Thyri’s hit the floor of Shaman’s Kingswood, as if dropped from a great height, and she rolled into the grass to lie there panting, staring up at the sky. The stones of the henge cast a shadow across her face...and slowly, she became aware of a familiar voice, speaking in the Old Norse tongue. It was shouting in rage at the little man in green on his deckchair...and then it wasn’t.
“Thyri!” Rhaegar’s voice cut through the buzzing of the crowd who still waited for loved ones to return. She heard his boots beating against the ground, and he slipped onto his knees, coming to a rest at her side. Gar gathered her up in his arms, and Thyri breathed in his familiar scent, revelling in it, savouring the warmth of his hands against her skin as he lifted her into his lap. Her eyes took in his face, glowing with a warm fondness as she reached up with her fingers to caress the line of his jaw. It was then that she noticed the redness of her hand...and she remembered her burnt skin. Thyri tried to jerk her hand away, but Rhaegar stopped her, closing his large hand gently around her wrist. In his eyes she read anger, but not repulsion...it was too much...she tried to push him away.

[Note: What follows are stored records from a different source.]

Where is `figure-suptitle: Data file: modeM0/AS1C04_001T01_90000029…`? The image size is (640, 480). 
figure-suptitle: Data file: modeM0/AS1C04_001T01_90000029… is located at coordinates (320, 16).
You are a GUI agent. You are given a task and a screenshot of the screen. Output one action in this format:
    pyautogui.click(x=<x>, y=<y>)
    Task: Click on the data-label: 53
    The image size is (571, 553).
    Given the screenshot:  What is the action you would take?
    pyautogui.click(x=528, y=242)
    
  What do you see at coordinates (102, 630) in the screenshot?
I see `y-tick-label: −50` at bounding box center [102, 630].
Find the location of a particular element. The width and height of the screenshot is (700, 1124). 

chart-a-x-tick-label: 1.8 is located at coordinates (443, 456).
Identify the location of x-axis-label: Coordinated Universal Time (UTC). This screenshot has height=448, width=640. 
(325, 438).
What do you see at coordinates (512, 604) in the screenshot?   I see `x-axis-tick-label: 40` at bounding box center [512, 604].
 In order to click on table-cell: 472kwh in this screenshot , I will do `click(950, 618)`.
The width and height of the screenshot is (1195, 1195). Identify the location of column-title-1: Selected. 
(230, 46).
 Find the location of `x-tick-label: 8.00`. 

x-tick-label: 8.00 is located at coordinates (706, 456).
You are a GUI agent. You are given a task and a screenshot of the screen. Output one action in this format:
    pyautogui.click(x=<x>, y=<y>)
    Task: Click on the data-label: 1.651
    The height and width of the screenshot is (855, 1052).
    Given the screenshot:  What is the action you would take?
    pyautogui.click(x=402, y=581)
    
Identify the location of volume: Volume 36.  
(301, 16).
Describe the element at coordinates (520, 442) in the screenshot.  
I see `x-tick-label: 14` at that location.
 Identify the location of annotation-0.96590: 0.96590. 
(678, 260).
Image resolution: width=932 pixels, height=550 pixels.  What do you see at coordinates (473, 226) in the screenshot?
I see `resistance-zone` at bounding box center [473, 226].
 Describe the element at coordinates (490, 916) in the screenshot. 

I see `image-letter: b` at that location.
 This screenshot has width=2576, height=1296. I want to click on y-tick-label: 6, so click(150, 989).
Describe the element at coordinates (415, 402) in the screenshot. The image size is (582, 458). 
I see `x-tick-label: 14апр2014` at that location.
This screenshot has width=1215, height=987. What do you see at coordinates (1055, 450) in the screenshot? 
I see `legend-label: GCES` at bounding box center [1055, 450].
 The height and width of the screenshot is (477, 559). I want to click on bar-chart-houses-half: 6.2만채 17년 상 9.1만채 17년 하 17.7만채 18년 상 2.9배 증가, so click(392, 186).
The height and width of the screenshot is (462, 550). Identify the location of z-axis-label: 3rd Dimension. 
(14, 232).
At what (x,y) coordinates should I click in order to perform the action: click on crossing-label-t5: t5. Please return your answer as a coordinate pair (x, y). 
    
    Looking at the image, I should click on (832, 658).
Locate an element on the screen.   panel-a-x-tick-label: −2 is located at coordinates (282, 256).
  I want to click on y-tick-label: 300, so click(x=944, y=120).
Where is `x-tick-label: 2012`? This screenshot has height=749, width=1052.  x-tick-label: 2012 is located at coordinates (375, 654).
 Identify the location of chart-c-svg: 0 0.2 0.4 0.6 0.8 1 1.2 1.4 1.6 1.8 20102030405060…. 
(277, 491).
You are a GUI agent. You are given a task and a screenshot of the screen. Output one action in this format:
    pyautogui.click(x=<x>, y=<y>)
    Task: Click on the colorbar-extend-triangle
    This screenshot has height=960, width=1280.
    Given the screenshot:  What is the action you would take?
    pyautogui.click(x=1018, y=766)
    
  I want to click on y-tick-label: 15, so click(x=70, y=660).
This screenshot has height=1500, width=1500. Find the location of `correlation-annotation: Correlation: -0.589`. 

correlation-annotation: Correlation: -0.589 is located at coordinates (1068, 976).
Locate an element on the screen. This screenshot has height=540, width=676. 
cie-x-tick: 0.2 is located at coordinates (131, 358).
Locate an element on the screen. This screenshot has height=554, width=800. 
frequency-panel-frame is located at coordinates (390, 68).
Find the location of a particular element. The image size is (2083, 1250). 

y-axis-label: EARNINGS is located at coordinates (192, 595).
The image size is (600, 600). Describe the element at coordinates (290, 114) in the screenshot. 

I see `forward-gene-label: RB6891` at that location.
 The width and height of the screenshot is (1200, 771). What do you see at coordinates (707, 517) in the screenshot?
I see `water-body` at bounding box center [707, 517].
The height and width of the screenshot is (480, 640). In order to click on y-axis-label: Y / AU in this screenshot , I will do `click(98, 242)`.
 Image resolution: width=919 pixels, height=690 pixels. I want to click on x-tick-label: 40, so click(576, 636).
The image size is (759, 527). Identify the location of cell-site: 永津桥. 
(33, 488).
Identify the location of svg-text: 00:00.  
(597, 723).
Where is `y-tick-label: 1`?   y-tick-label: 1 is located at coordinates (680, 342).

“Don’t look,” she demanded, choking a little, “don’t look at it.” Her God’s eyebrows pinched together slightly and he pulled her injured hand towards his mouth, kissing her fingertips tenderly.

Rhaegar’s skin seemed to ripple for a moment, until the flawlessness melted away. Each battle scar he should have worn, had he been mortal, appeared on his face and naked arms.
“Do you think me ugly?” he asked her, a white scar at the corner of his mouth stretching as he smiled. Thyri reached up and pressed her thumb against his lower lip, and shook her head. He was still the most beautiful man she had ever seen. “What do a warrior’s scars show?” Gar pressed. Thyri stared at him, “that he is brave and strong,” she replied at last. Thyri almost choked again, and it took all she had to swallow a sob as one of his hands found the back of her skull. Rhaegar lifted her up again, kissing her on the mouth, “are you not a warrior dýrr?” he purred, breaking away a little, “is that not what you’ve always been.” The words wrapped around her, and Thyri felt her heart swell. She threw her arms around his neck and buried her face in his shoulder, lingering there a while. She pulled away, and watched as her lover ran his hand along her arm. First he soothed the angry redness of the fresh burns, turning them to scar tissue, and on the second stroke he concealed them entirely; her wound disguised beneath a glimmer of perfect white skin. His own scars melted away before her eyes, and Thyri combed her fingers through his hair as she kissed him passionately on the mouth. Then she returned her head to his shoulder, “I love you,” she swore in her mother tongue, “I love you, I love you, I love you.”